The 1930s brought the dual pressures of the Great Depression and agricultural challenges, but Paxton adapted. The construction of Kingsley Dam and the development of supplemental water systems revitalized the local economy. The town also gained cultural significance with the opening of Ole's Tavern in 1933, a business that became a lasting community centerpiece.

Today, Paxton is a small community with a population of around 500. Its history reflects the spirit of the American West, shaped by pioneers, ranchers, and entrepreneurs who turned a humble railroad siding into a vibrant town.

==Geography==
According to the United States Census Bureau, the village has a total area of 1.03 sqmi, all land.

==Demographics==

Historical population
| Census | Pop. | Note | %± |
| 1910 | 179 |  | — |
| 1920 | 430 |  | 140.2% |
| 1930 | 507 |  | 17.9% |
| 1940 | 551 |  | 8.7% |
| 1950 | 606 |  | 10.0% |
| 1960 | 566 |  | −6.6% |
| 1970 | 503 |  | −11.1% |
| 1980 | 568 |  | 12.9% |
| 1990 | 536 |  | −5.6% |
| 2000 | 614 |  | 14.6% |
| 2010 | 523 |  | −14.8% |
| 2020 | 516 |  | −1.3% |
U.S. Decennial Census

===2010 census===
As of the census of 2010, there were 523 people, 226 households, and 146 families living in the village. The population density was 507.8 PD/sqmi. There were 248 housing units at an average density of 240.8 /sqmi. The racial makeup of the village was 98.3% White, 1.0% Asian, 0.4% from other races, and 0.4% from two or more races. Hispanic or Latino of any race were 1.9% of the population.

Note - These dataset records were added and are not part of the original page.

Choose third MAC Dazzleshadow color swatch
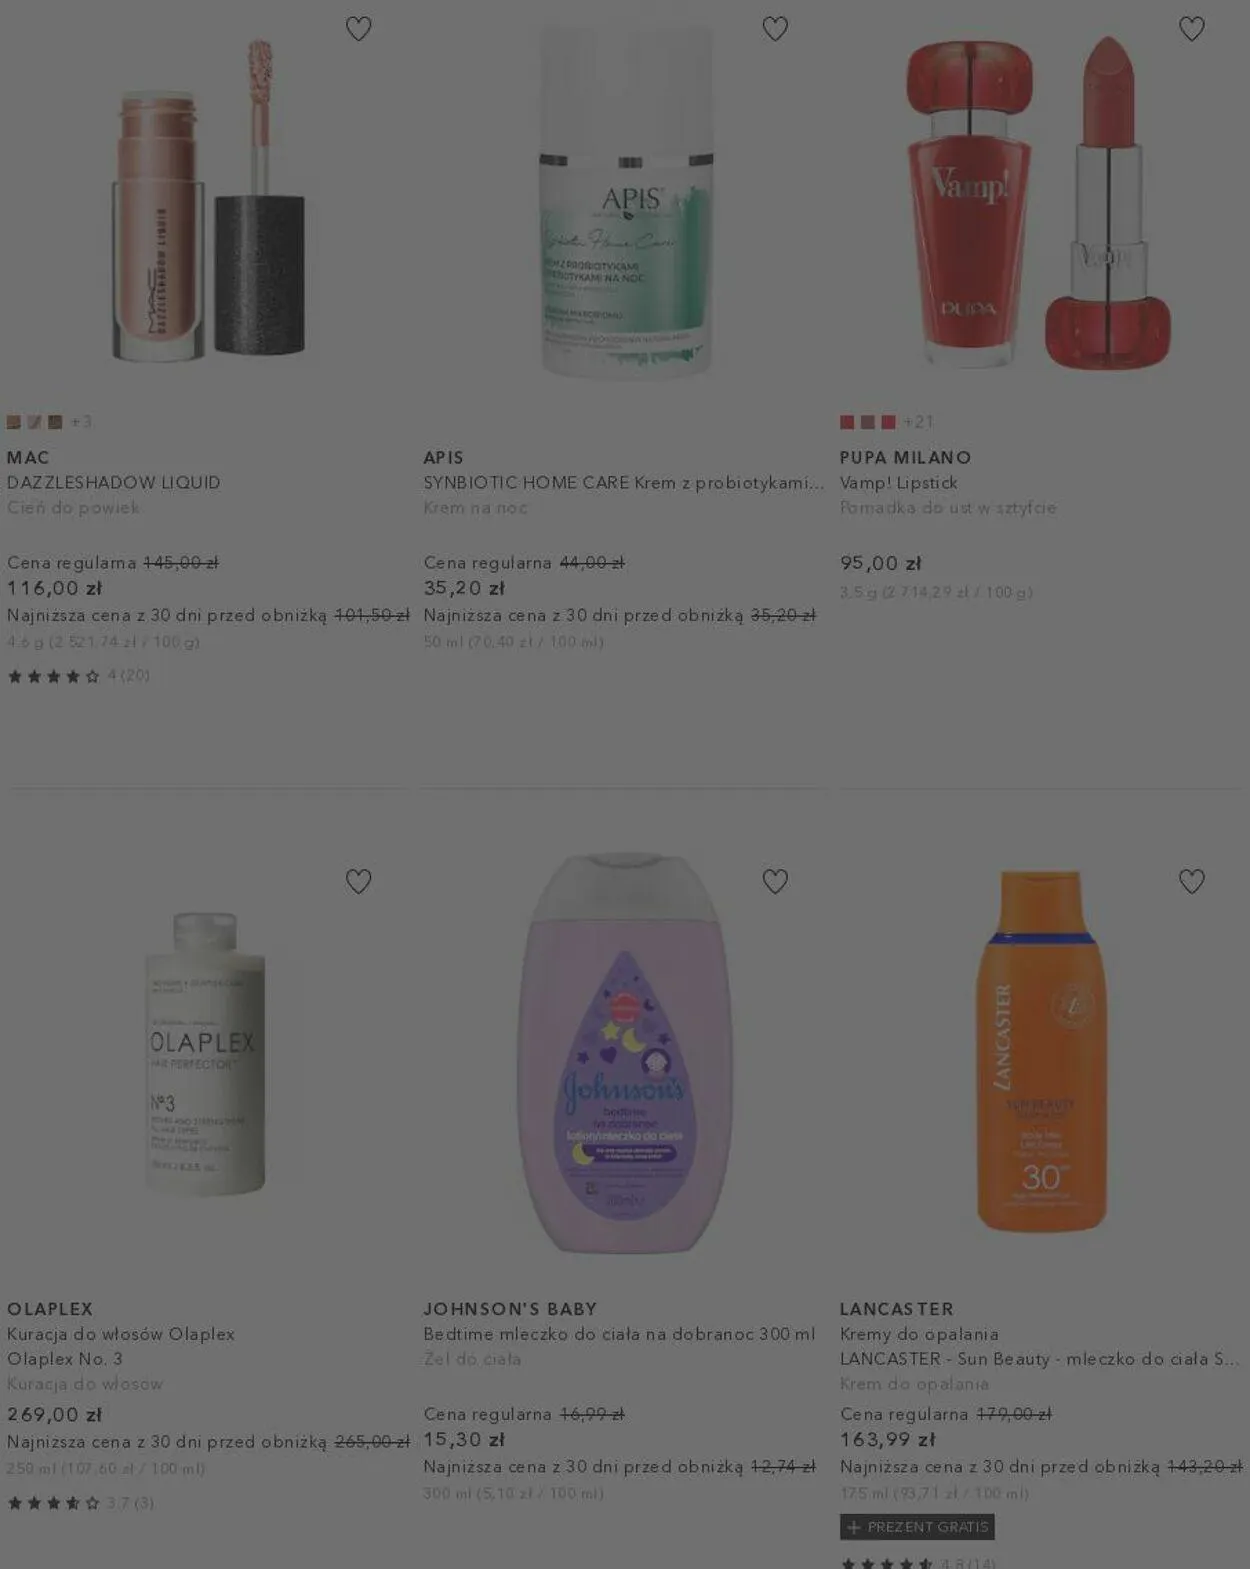1250x1569 pixels. coord(55,422)
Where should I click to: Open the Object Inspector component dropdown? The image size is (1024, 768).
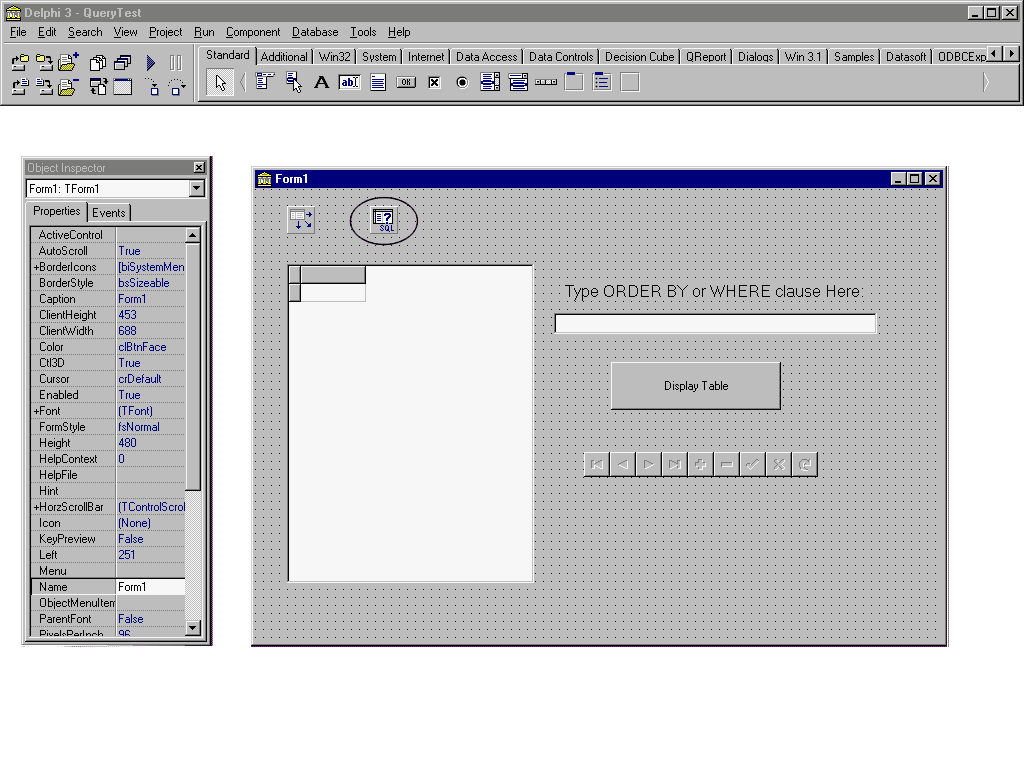(x=196, y=189)
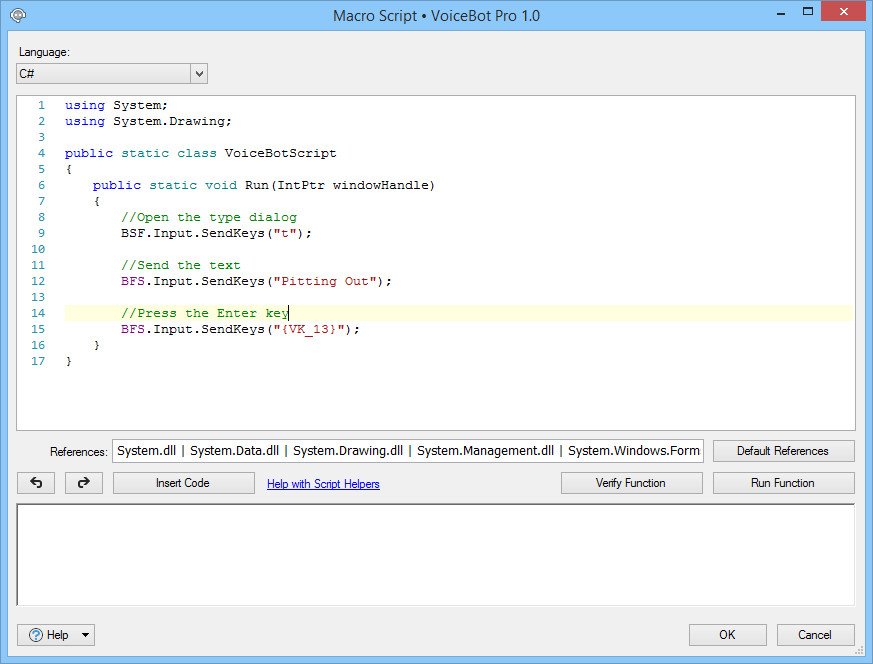This screenshot has height=664, width=873.
Task: Expand the Help button dropdown arrow
Action: pos(85,635)
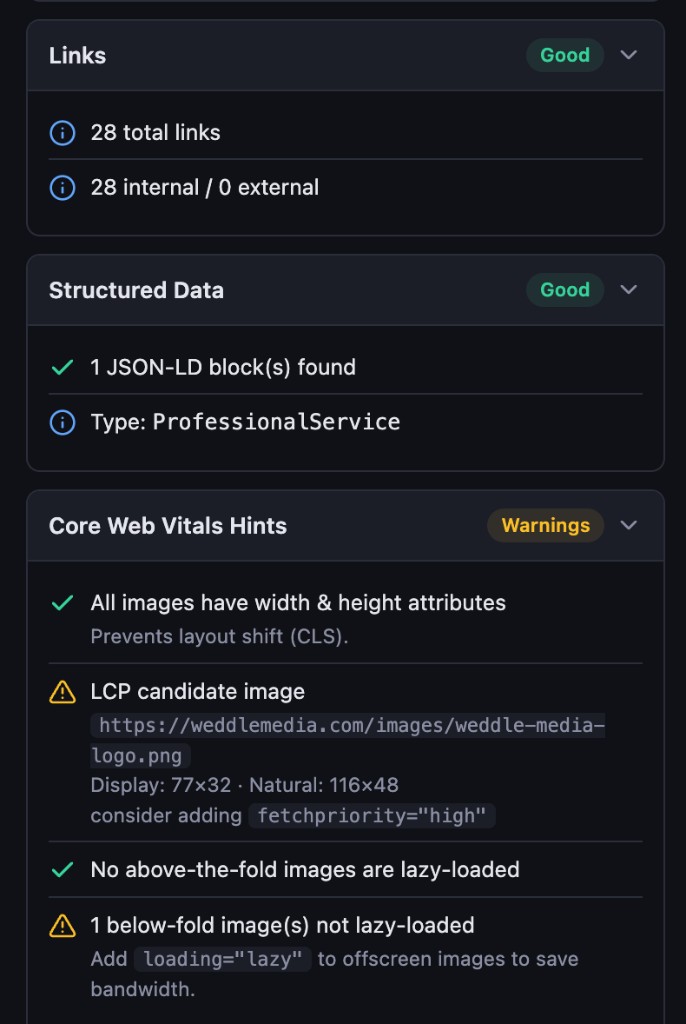Click the Good badge on Structured Data
686x1024 pixels.
[565, 290]

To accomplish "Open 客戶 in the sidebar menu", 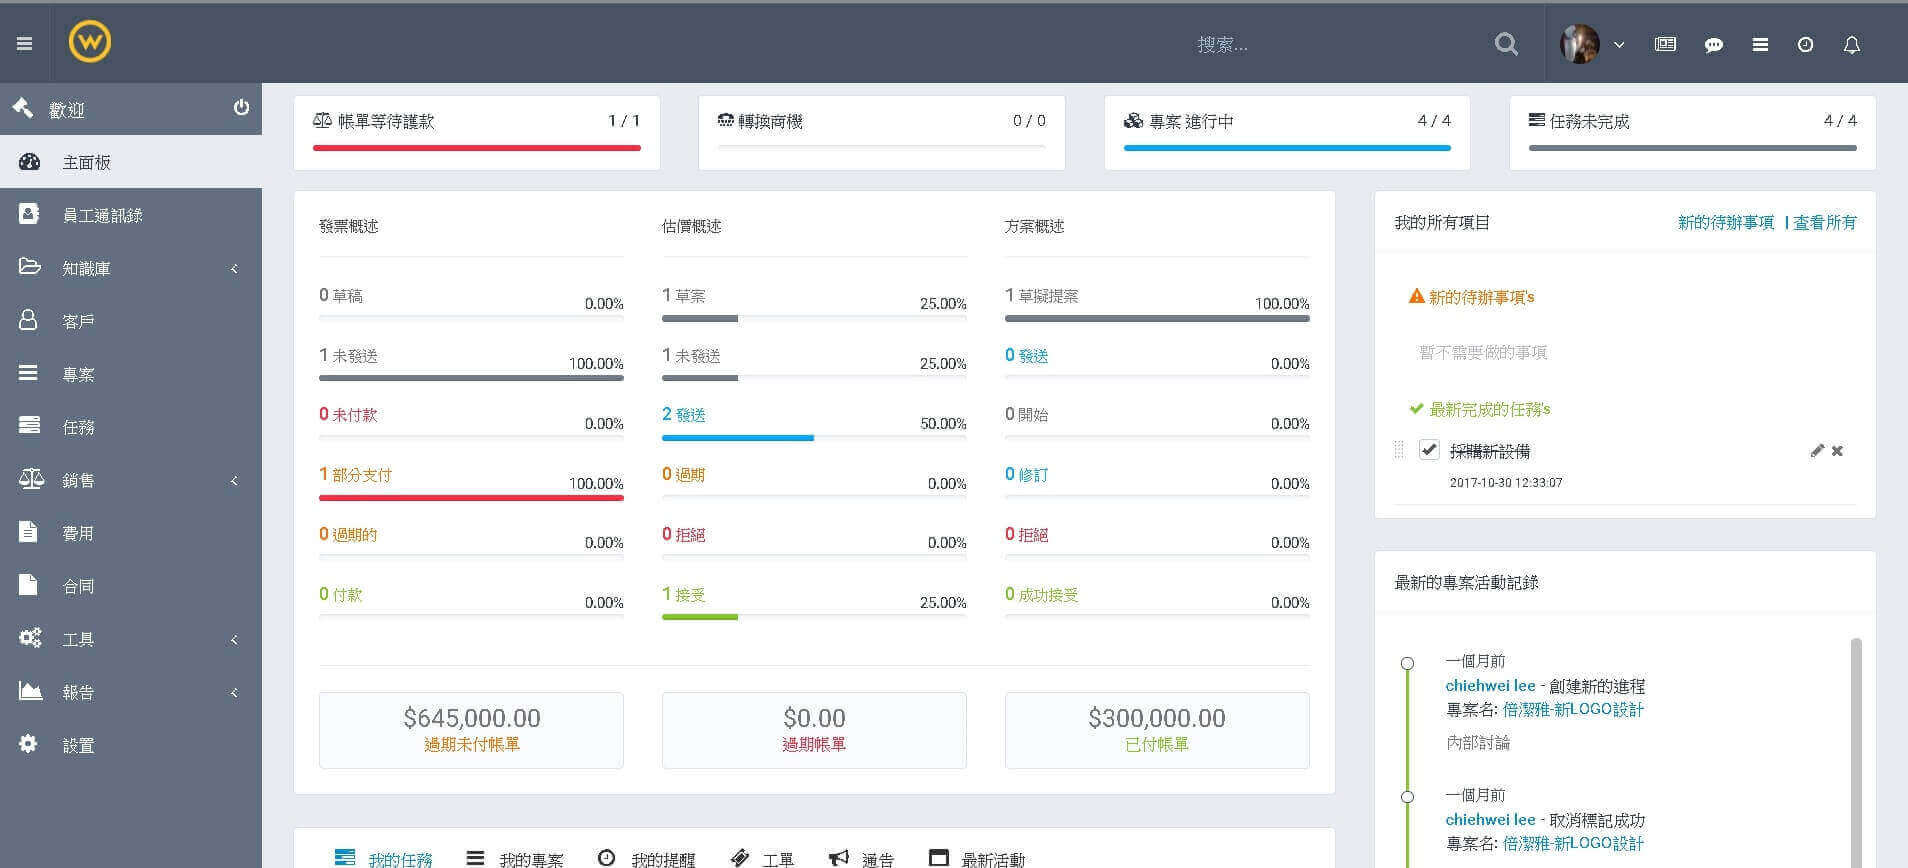I will click(x=78, y=321).
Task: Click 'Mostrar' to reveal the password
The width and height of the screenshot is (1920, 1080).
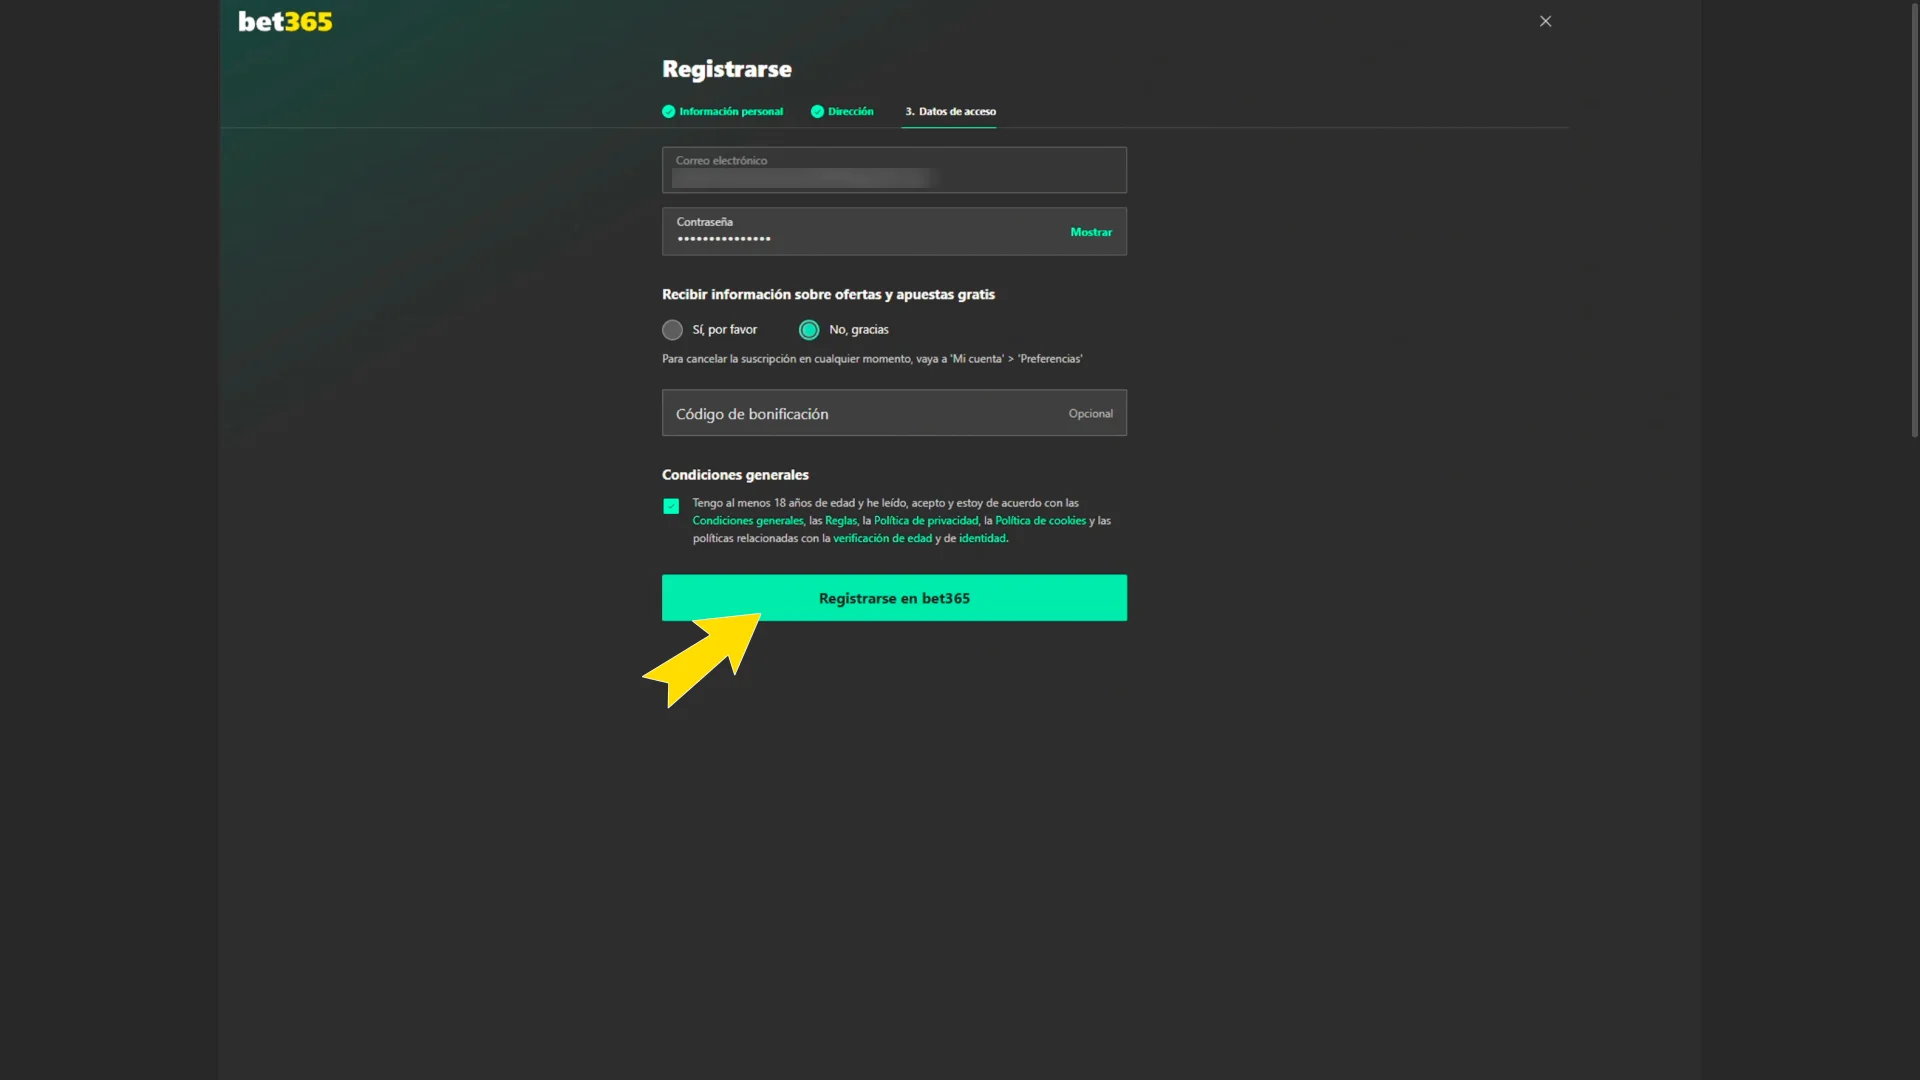Action: click(x=1091, y=231)
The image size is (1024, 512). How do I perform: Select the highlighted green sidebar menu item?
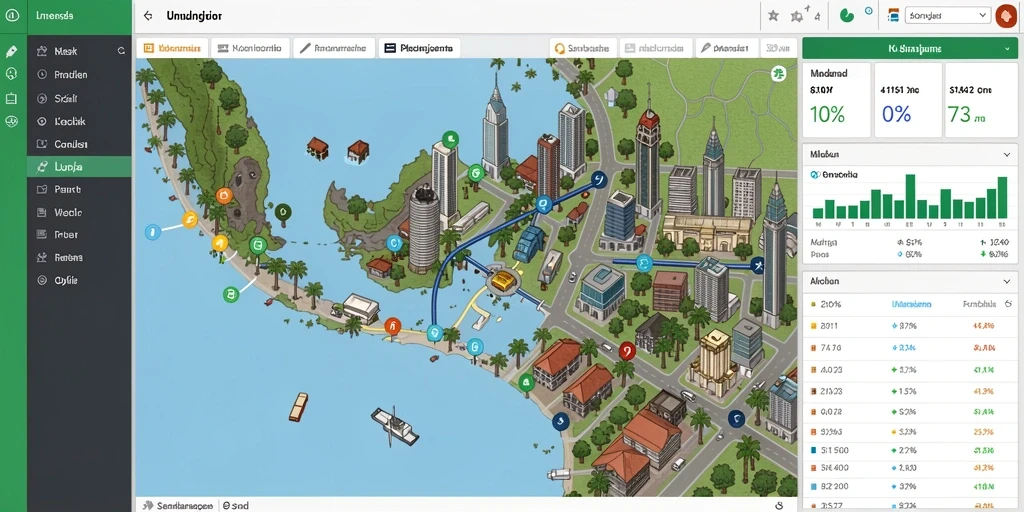point(79,167)
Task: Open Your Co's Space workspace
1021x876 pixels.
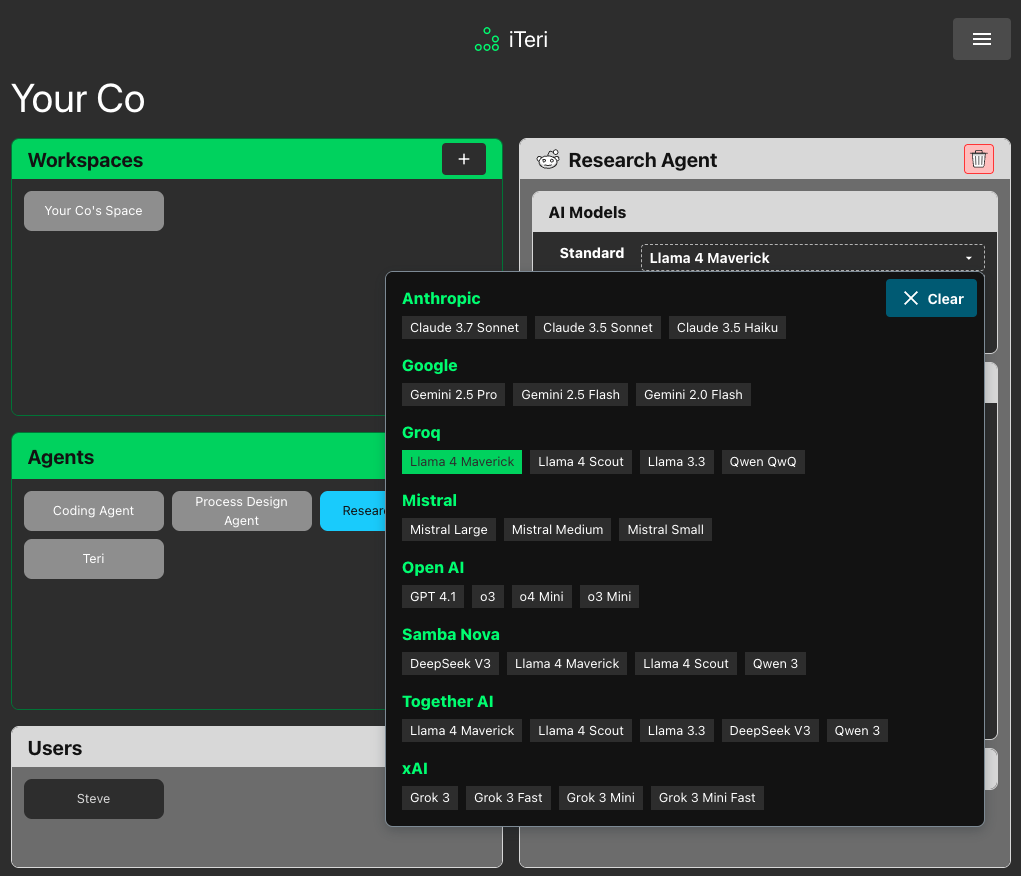Action: coord(93,210)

There were 226 households, of which 28.3% had children under the age of 18 living with them, 53.1% were married couples living together, 8.8% had a female householder with no husband present, 2.7% had a male householder with no wife present, and 35.4% were non-families. 31.4% of all households were made up of individuals, and 11.1% had someone living alone who was 65 years of age or older. The average household size was 2.31 and the average family size was 2.97.

The median age in the village was 41.9 years. 25.8% of residents were under the age of 18; 5.9% were between the ages of 18 and 24; 23.5% were from 25 to 44; 32% were from 45 to 64; and 12.8% were 65 years of age or older. The gender makeup of the village was 52.2% male and 47.8% female.

===2000 census===
As of the census of 2000, there were 614 people, 237 households, and 169 families living in the village. The population density was 1,118.4 PD/sqmi. There were 248 housing units at an average density of 451.7 /sqmi. The racial makeup of the village was 97.72% White, 0.49% African American, 0.49% Native American, 0.16% Asian, 0.33% from other races, and 0.81% from two or more races. Hispanic or Latino of any race were 1.63% of the population.

There were 237 households, out of which 38.8% had children under the age of 18 living with them, 62.0% were married couples living together, 6.8% had a female householder with no husband present, and 28.3% were non-families. 24.9% of all households were made up of individuals, and 13.1% had someone living alone who was 65 years of age or older. The average household size was 2.59 and the average family size was 3.11.

In the village, the population was spread out, with 29.5% under the age of 18, 5.0% from 18 to 24, 27.9% from 25 to 44, 22.3% from 45 to 64, and 15.3% who were 65 years of age or older. The median age was 38 years. For every 100 females, there were 97.4 males. For every 100 females age 18 and over, there were 92.4 males.

As of 2000 the median income for a household in the village was $28,523, and the median income for a family was $34,063. Males had a median income of $25,833 versus $17,500 for females. The per capita income for the village was $12,988. About 9.2% of families and 9.5% of the population were below the poverty line, including 10.6% of those under age 18 and 9.3% of those age 65 or over.